PAR MATHIEU BOCK-CÔTÉ.
COMMENTAIRE – Cet article est paru dans Le Figaro du 4 mars. Nous n’avons rien à y ajouter ni à y redire. Ce qu’il décrit est simplement cette négation de l’existant qui caractérise la névrose postmoderne en train de s’exprimer en tous domaines. N’oublions pas sa source : notre Révolution avait déjà à son programme cette négation. « Oublions tous les faits » avait-elle proclamé. Ça continue, simplement. Jusqu’à l’extrême.
CHRONIQUE – Dans une tribune publiée lundi 27 février dans Le Monde, les signataires semblent croire qu’il suffit d’expliquer au peuple qu’il n’existe pas pour calmer sa peur de la disparition. Toutefois, il arrive au peuple de ne pas croire à la théorie de son inexistence.
Il suffit apparemment d’expliquer au peuple qu’il n’existe pas pour calmer sa peur de la disparition. Il arrive toutefois au peuple de ne pas croire à la théorie de son inexistence.
Lundi (27.02) paraissait dans Le Monde une étonnante tribune de signataires se déclarant « scientifiques » et exigeant justement qu’au nom de la « science », les termes du débat sur l’immigration soient intégralement reformulés. On trouvait parmi les signataires la fine fleur du progressisme mondain et une masse de figures appartenant à ce qu’on pourrait appeler la «lumpenintelligentsia», mais réclamant néanmoins qu’on les écoute religieusement. Le titre de la tribune témoignait d’un esprit de sérieux quelque peu lyssenkiste : « Il est urgent de remettre de la raison et du débat démocratique dans le traitement des questions de migration ».
Leur propos se veut sans appel. « Les chercheurs de toutes les disciplines sont d’accord : il n’y a pas de submersion migratoire, les régularisations et les sauvetages en mer n’ont jamais provoqué d’“appel d’air” et le grand remplacement de la population française est un mythe. Sociologues, politistes, économistes, juristes, démographes, géographes, historiens et philosophes sont unanimes sur ces questions. Malgré leurs efforts pour se faire entendre, les scientifiques se désolent de voir les résultats de la recherche ignorés ou détournés dans les débats publics et les discours politiques .» Rassurante unanimité ! Circulez, il n’y a rien à voir.
Le commun des mortels serait victime d’un système médiatique laissant croire partout à l’existence d’une mutation démographique à l’échelle occidentale. Plus encore, « contrairement aux idées reçues, il n’y a pas davantage d’arrivées dans les pays développés ; les flux migratoires vers les pays du Sud global sont équivalents quantitativement ». Autrement dit, le Sud ne remonterait pas davantage vers le nord que ce dernier ne migrerait vers le sud. Au pays de l’immigration massive qui n’existe pas, tout va bien, ce qui n’empêchera pas demain les idéologues immigrationnistes de chanter la diversité d’une France n’ayant plus rien à voir avec la France d’hier, sans qu’on sache, selon leur raisonnement, d’où cette diversité nouvelle provient.

> [EXERCICES PROPOSÉS]:
**A.** Recopiez sans modification le passage de la chronique qui commence par « COMMENTAIRE – Cet » et se termine par « simplement. Jusqu’à l’extrême. ».
**B.** Selon la chronique, quel jour la tribune des signataires est-elle parue dans Le Monde ?
**C.** Rédigez la suite de la chronique sur la tribune du Monde consacrée à l'immigration, à partir de sa dernière phrase.

> [EXTRAITS DE DONNÉES]:
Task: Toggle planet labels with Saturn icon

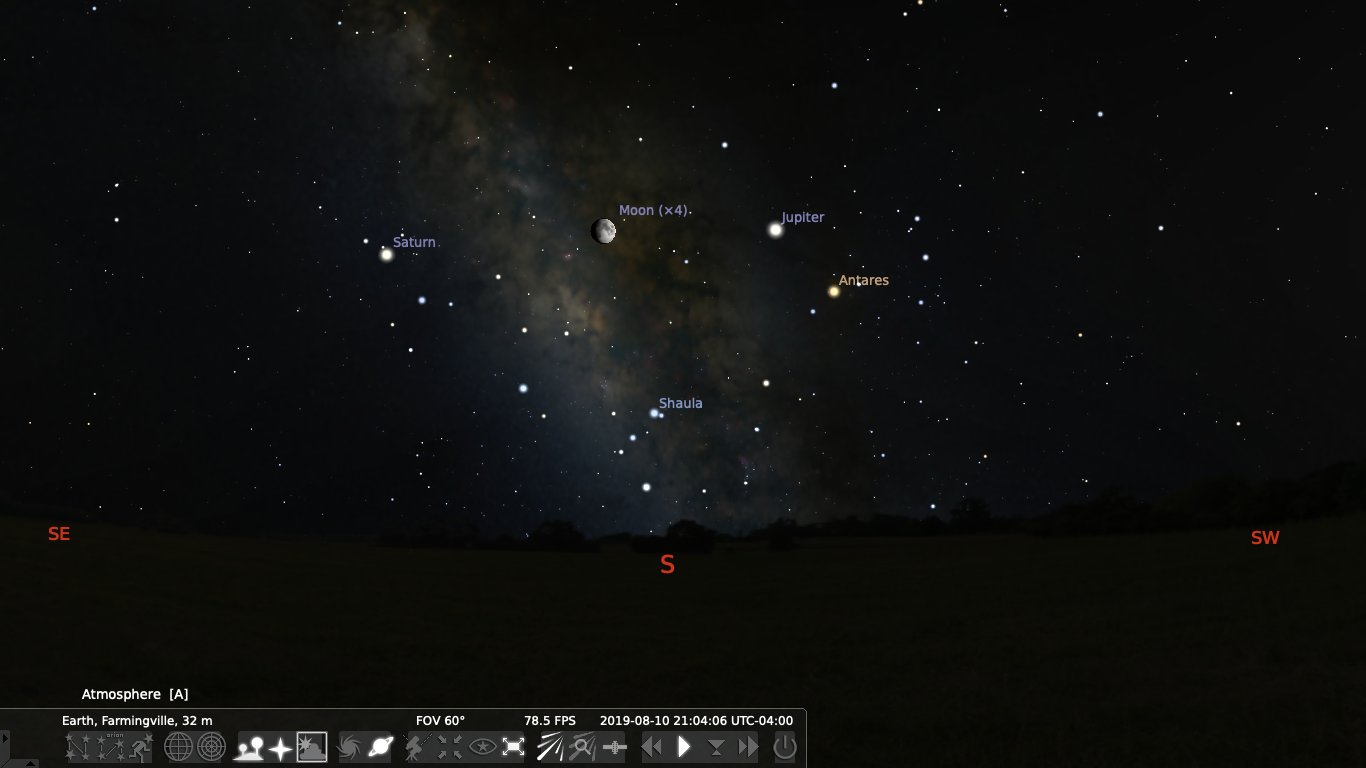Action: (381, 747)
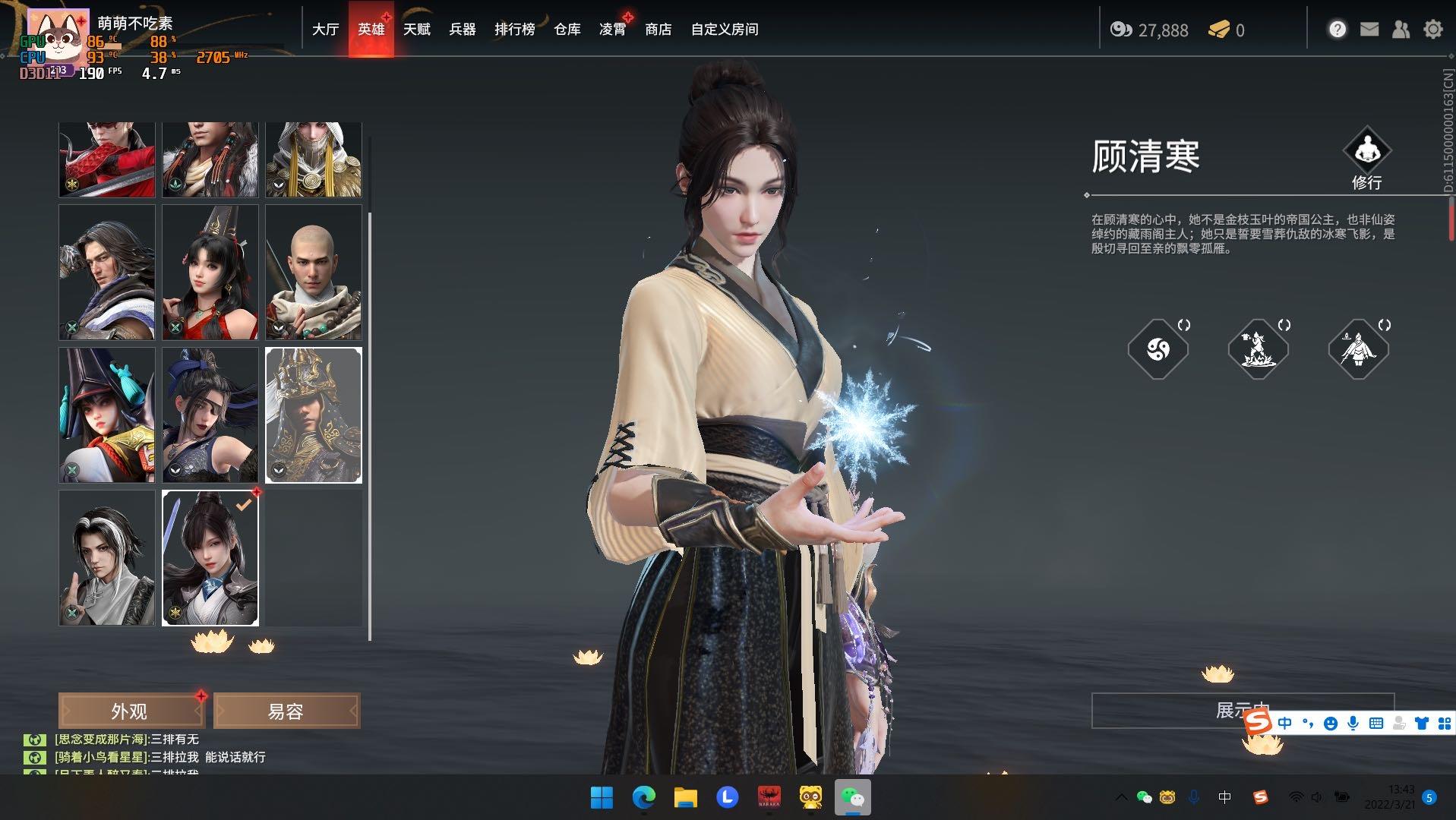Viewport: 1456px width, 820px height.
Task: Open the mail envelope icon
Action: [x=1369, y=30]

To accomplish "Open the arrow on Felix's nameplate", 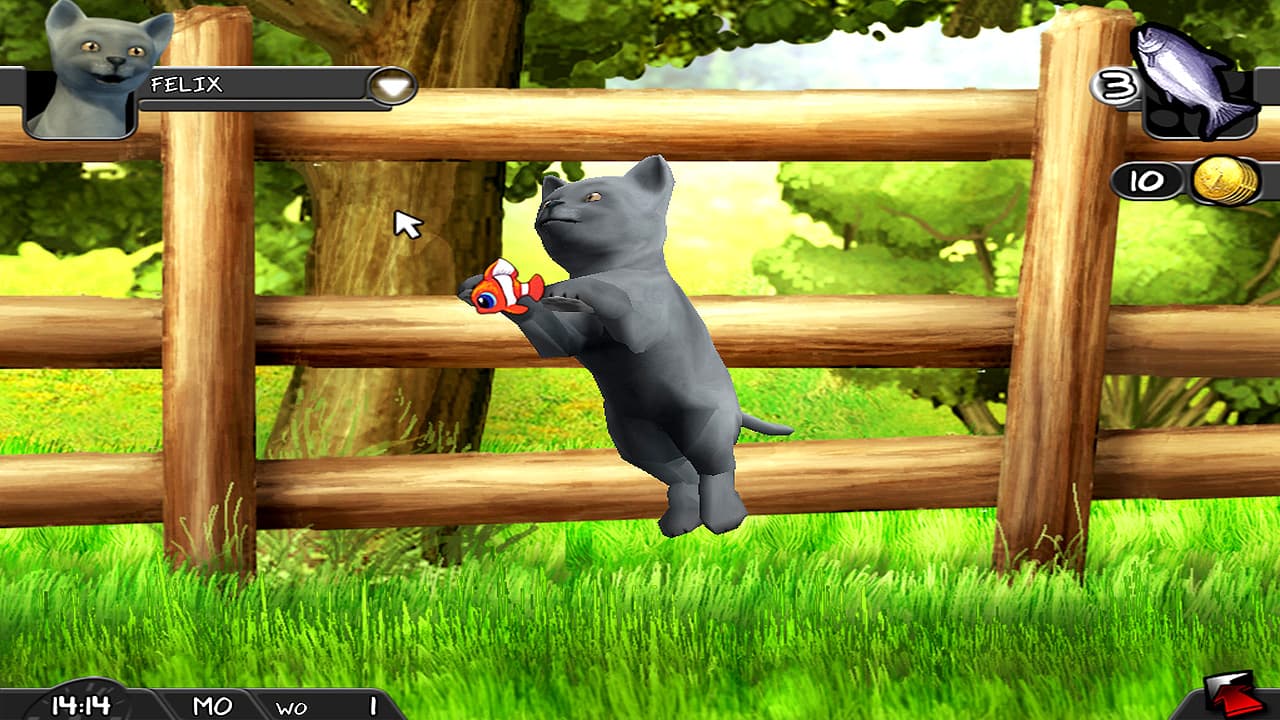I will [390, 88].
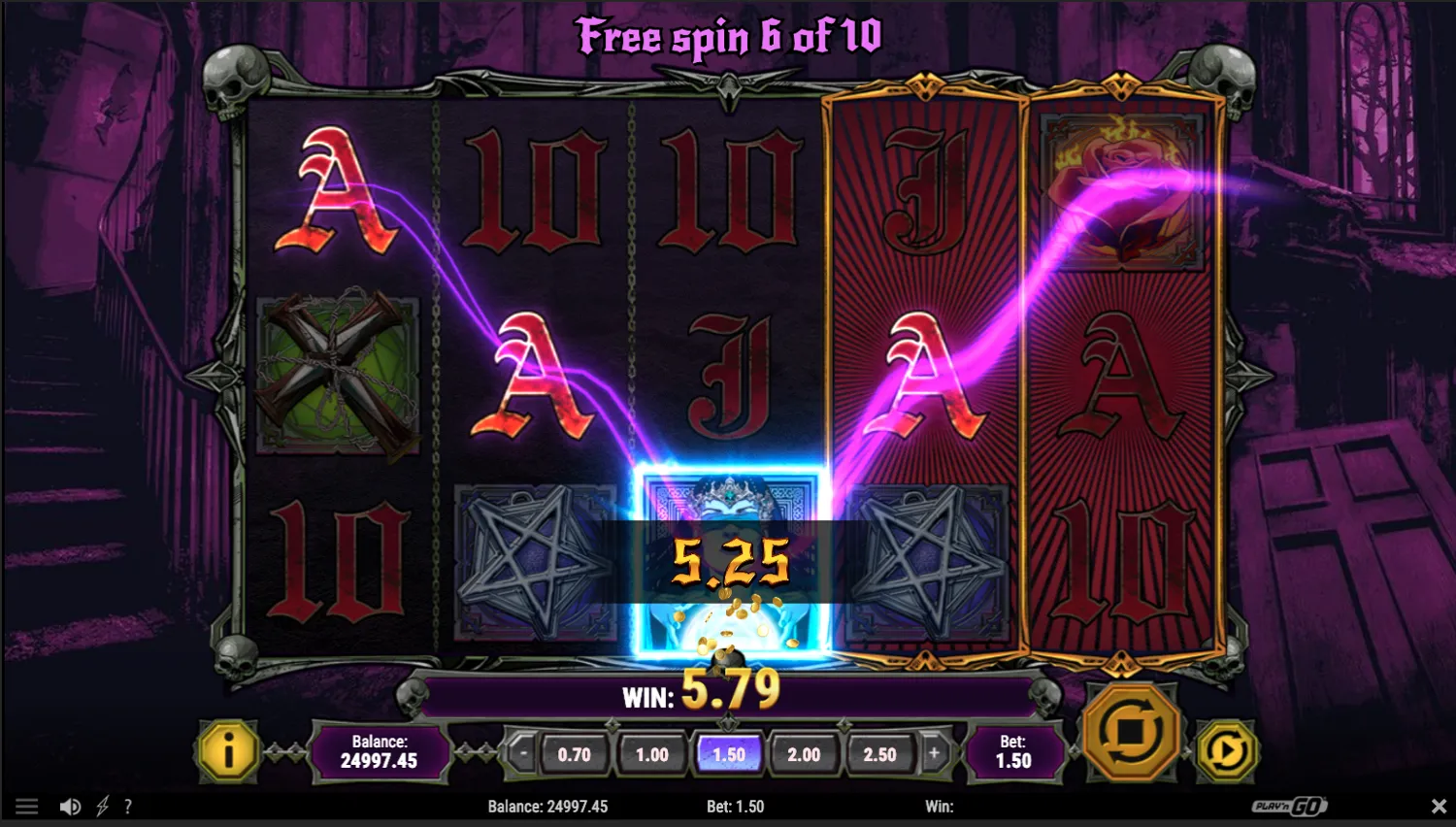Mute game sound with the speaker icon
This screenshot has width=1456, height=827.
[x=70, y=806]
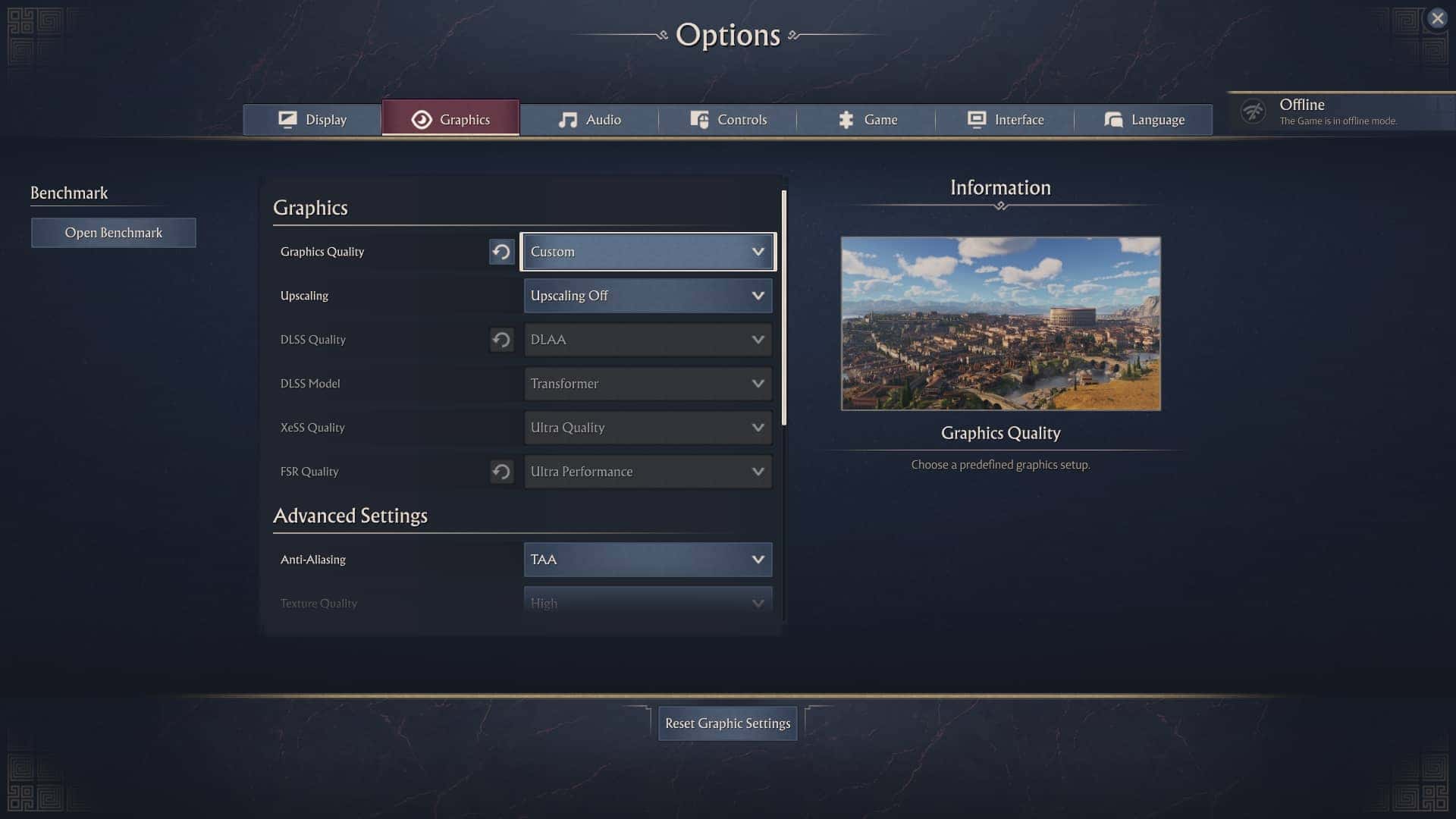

> [RÉPONSES AUX EXERCICES]:
**A.**
COMMENTAIRE – Cet article est paru dans Le Figaro du 4 mars. Nous n’avons rien à y ajouter ni à y redire. Ce qu’il décrit est simplement cette négation de l’existant qui caractérise la névrose postmoderne en train de s’exprimer en tous domaines. N’oublions pas sa source : notre Révolution avait déjà à son programme cette négation. « Oublions tous les faits » avait-elle proclamé. Ça continue, simplement. Jusqu’à l’extrême.

**B.** Le lundi 27 février.

**C.**
Convention citoyenne sur la migration
Cela n’empêche pas plusieurs de ces « scientifiques », qui sont en fait des idéologues immigrationnistes, d’affirmer au même moment, mais dans d’autres lieux, que les mouvements migratoires de masse sont inévitables, qu’il est vain de vouloir les contenir, et qu’il vaudrait mieux « faire avec ». Pour reprendre les mots d’un des signataires de cette tribune qui s’exprimait ailleurs dans la presse cette semaine, « mener une politique rationnelle (…) demande du courage politique pour considérer la migration comme une donnée structurelle qu’il faut organiser plutôt que lui résister ». Un autre signataire dira que la meilleure manière d’éviter d’avoir des immigrés irréguliers sur le territoire consiste à les régulariser. Il fallait y penser.
Pour l’instant, nos « scientifiques » ont une proposition : ils souhaiteraient l’organisation d’une convention citoyenne sur la migration, qu’ils pourraient encadrer, éclairer, paramétrer. « Une convention citoyenne repose sur la montée en compétence des citoyens tirés au sort. Ces derniers écoutent et débattent avec des scientifiques et des experts de la société civile. » Nos scientifiques ajoutent même que « davantage qu’un référendum, un débat citoyen a un rôle à jouer pour guider l’action publique ». On retrouve alors un vieux réflexe de la gauche idéologique : elle hurle au dévoiement de la démocratie dès lors qu’elle ne maîtrise plus intégralement les termes du débat public.
Mais d’où vient le sentiment qu’ont plusieurs de devenir étrangers et minoritaires en leur propre pays ? Du fait qu’ils seraient enfermés dans une conception périmée de l’identité, associée à l’existence d’un peuple historique, auquel les immigrés seraient appelés à s’assimiler. Dès lors qu’on explique que ce peuple n’a jamais existé, que la majorité d’accueil est un concept fantasmé dont la définition a tellement changé au fil de l’histoire qu’elle est insaisissable, la possibilité d’une submersion migratoire vient de se dissoudre conceptuellement. Il suffit apparemment d’expliquer au peuple qu’il n’existe pas pour calmer sa peur de la disparition. Il arrive toutefois au peuple de ne pas croire à la théorie de son inexistence.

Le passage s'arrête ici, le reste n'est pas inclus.